UASG ATHLETISME

UASG ATHLETISME

CR Saintélyon Stéphanie le 04/12/2010

Saintélyon 2010

 

 

L’an dernier, des amis ont fait la STL. Je trouvais ça complètement fou de faire un aller-retour Paris-Lyon sur un WE juste pour aller courir. En plus courir la nuit dans le froid.

Et puis je ne sais pas trop pourquoi, à force d’entendre parler de cette course « mythique à faire au moins une fois dans sa vie », je me décide.

 

 

 

Préparation

Septembre

Je découvre l’UASG et rencontre Greg, le coach. Je lui parle de la STL, il arrive à me motiver à venir m’entraîner les midis et à me convaincre que suivre un plan d’entraînement, sur piste, est intéressant même pour les trails. Parce que jusque là je ne voulais pas suivre de plan, je trouve ça trop contraignant. Donc me voilà avec un plan sur 11 semaines, à 3 séances par semaine : une séance de côtes, une séance de fractionné, et le WE je garde mes randos en guise de sortie longue.

 

Fin novembre

Une semaine avant le jour J, il se met à faire très froid et à neiger. Ouh là là, il va faire très froid.

 

Comment s’équiper ?

Si on marche dans la neige, les pieds seront mouillés et donc gelés. Je découvre les chaussettes Sealskinz, imperméables, ça peut être utile. Sauf que par internet les délais seront trop courts, je n’ai plus le temps d’aller au Vieux Campeur. Heureusement Eric me sauve et réussis à m’en trouver. Elles sont pas très adaptées à la course, très épaisses, une forme bizarre … mais je préfère ça à avoir les pieds gelés (finalement je ne les mettrai pas, je ne les ai qu’en secours dans le sac mais je ne me suis pas mouillé les pieds).

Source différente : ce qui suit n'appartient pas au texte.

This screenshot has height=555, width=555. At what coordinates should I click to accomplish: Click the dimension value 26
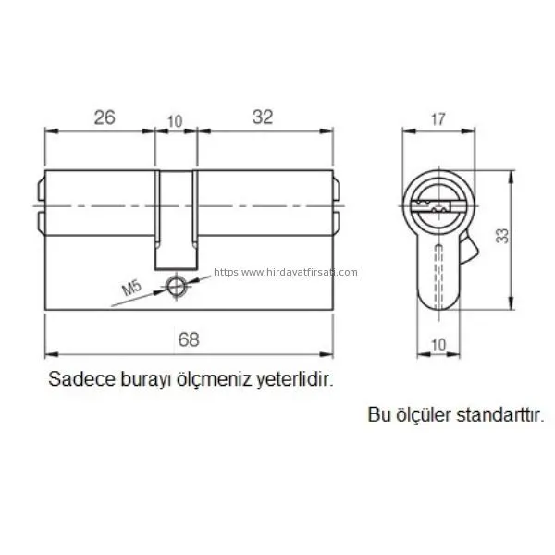pos(105,117)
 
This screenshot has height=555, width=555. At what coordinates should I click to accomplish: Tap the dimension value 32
pos(263,117)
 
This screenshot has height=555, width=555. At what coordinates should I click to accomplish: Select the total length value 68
pos(189,339)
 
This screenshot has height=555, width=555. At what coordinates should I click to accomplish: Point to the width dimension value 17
pos(438,119)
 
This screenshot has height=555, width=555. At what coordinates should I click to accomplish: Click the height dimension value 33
pos(502,236)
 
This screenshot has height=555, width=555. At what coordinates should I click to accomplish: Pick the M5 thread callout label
pos(131,288)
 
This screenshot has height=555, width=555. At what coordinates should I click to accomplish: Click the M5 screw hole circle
pos(176,286)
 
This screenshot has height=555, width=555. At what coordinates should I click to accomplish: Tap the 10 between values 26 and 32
pos(175,121)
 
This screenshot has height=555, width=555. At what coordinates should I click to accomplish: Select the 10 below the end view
pos(438,344)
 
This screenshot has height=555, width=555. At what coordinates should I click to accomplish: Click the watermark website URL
pos(286,272)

Mes chaussettes run 800 sont fines, je vais avoir froid. Finalement je décide au dernier moment de mettre mes chaussettes « pantoufles » que je n’ose même pas mettre en rando et qui me servent de pantoufles ! Je les avais achetées chez D4 pour la rando mais elles n’avaient pas l’air géniales. Et j’ai couru 68km avec !

En chaussures, des cascadia et des mini-guêtres Raidlight.

En vêtements, c’est facile : collant chaud, sous-vêtements Odlo x-warm, haut manches longues chaud et veste Gore-Tex dans le sac (non utilisée).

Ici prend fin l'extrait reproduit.